**Task:**
What is the number of lines in the data below that hold the word "this"? Give nothing beyond that number.

**Provided records:**
◇ ◇ ◇ ◇ ◇

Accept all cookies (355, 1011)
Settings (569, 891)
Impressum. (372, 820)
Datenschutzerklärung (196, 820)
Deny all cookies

◇ ◇ ◇ ◇ ◇

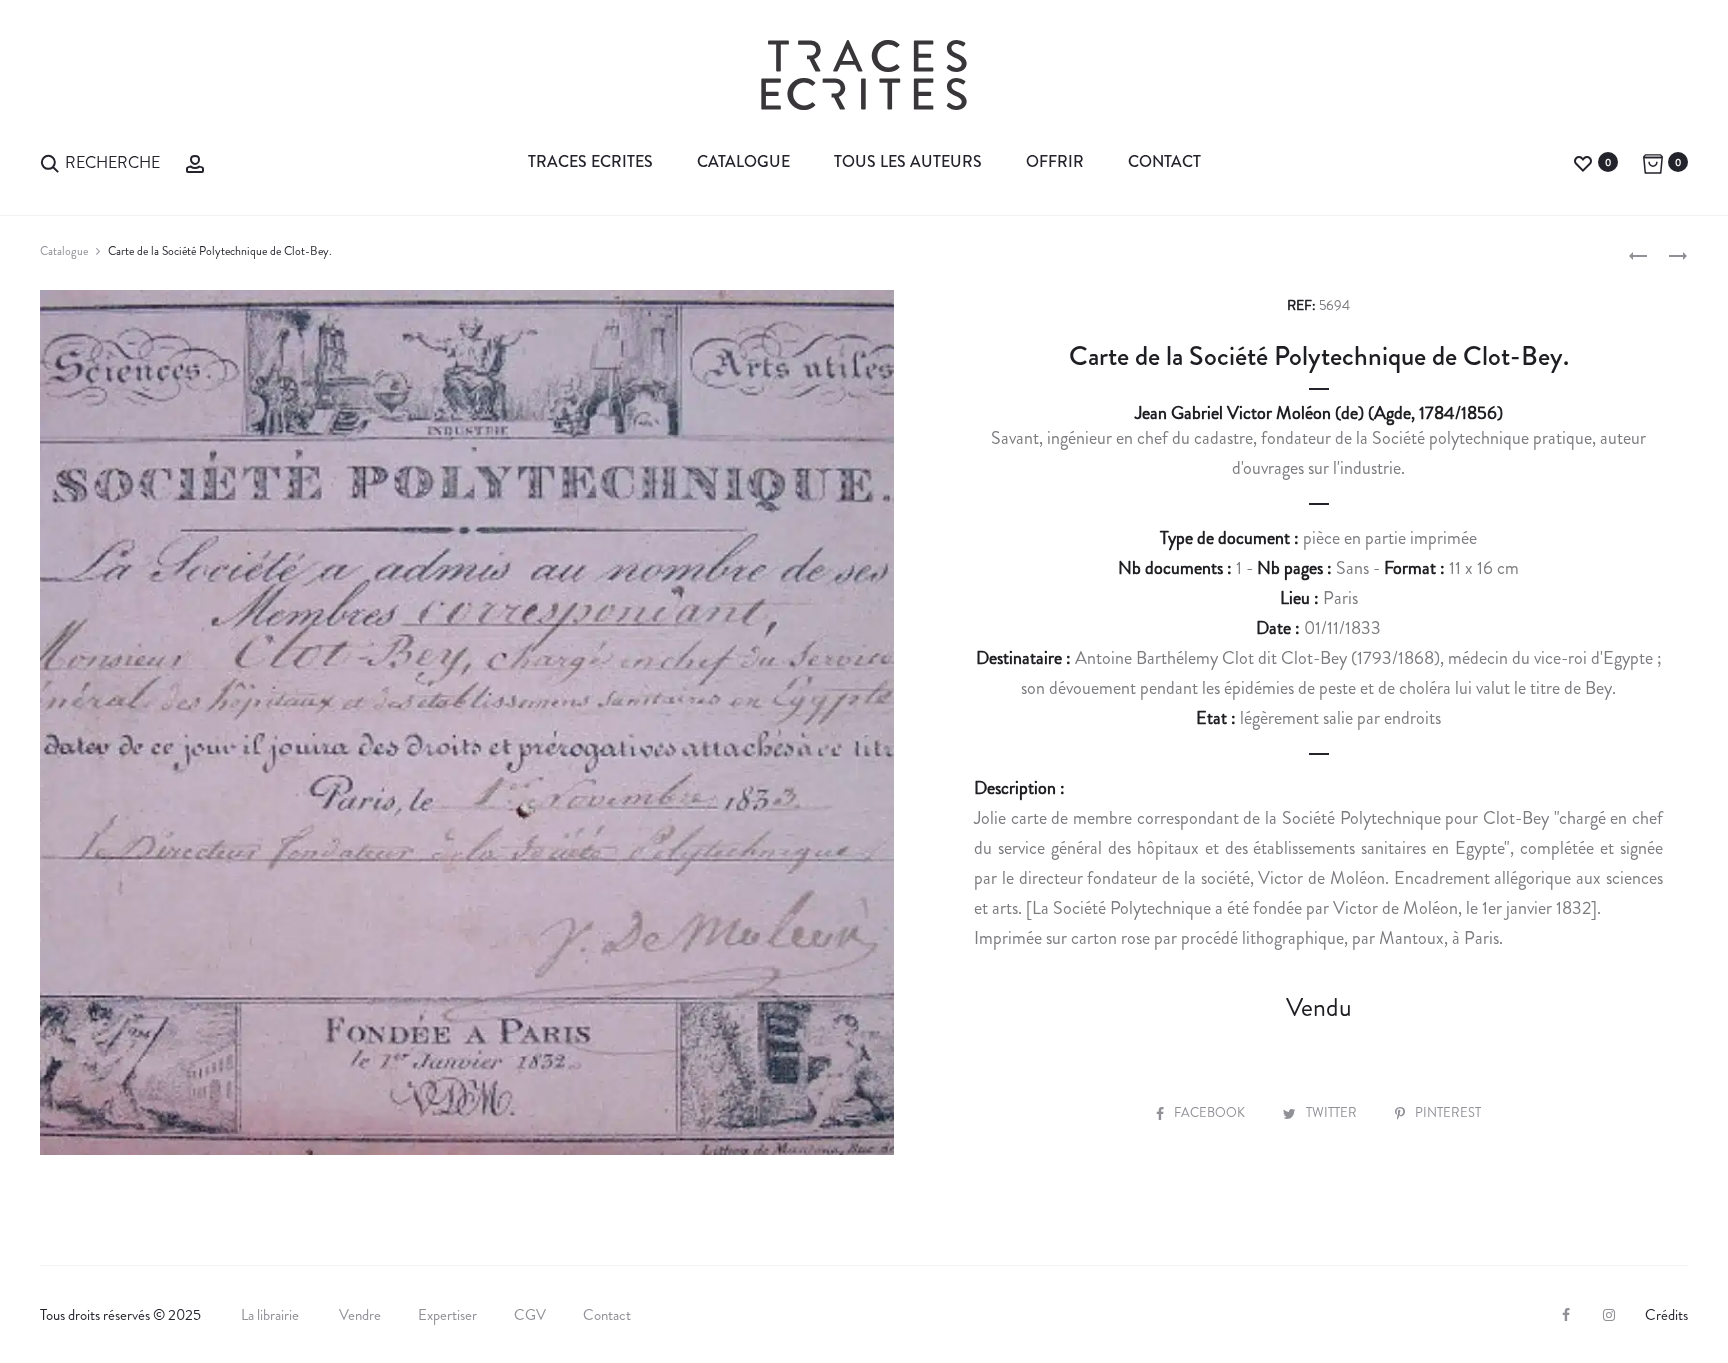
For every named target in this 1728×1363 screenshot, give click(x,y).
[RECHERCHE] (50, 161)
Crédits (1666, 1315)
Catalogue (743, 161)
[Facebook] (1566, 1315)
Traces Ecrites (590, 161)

◇ ◇ ◇ ◇ ◇

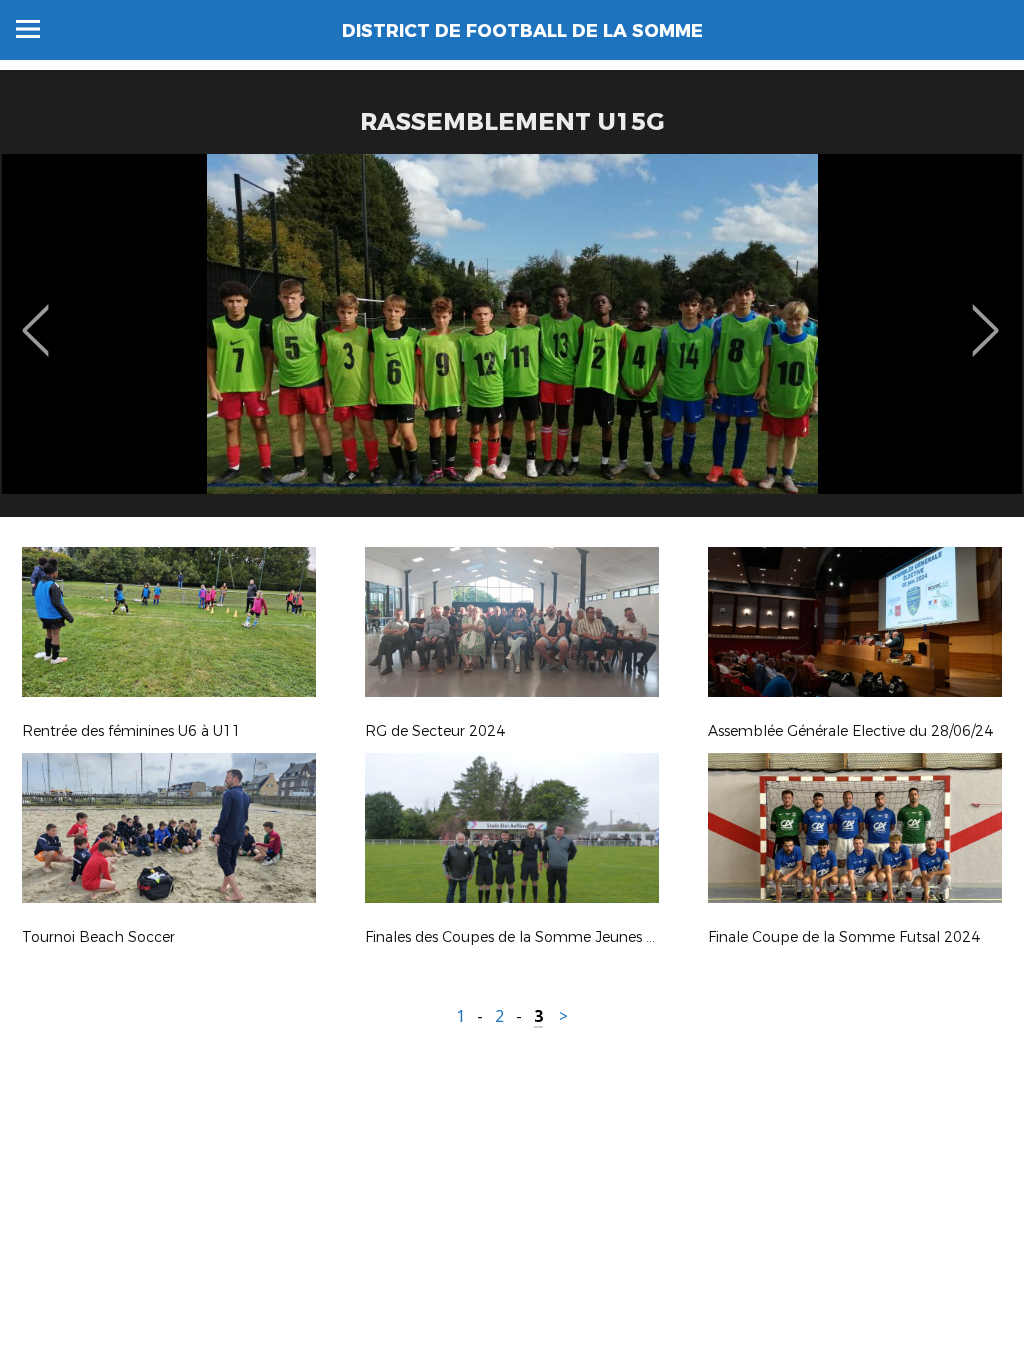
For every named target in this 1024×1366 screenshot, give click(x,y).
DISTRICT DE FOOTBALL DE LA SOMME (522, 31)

◇ ◇ ◇ ◇ ◇

**Response:**
2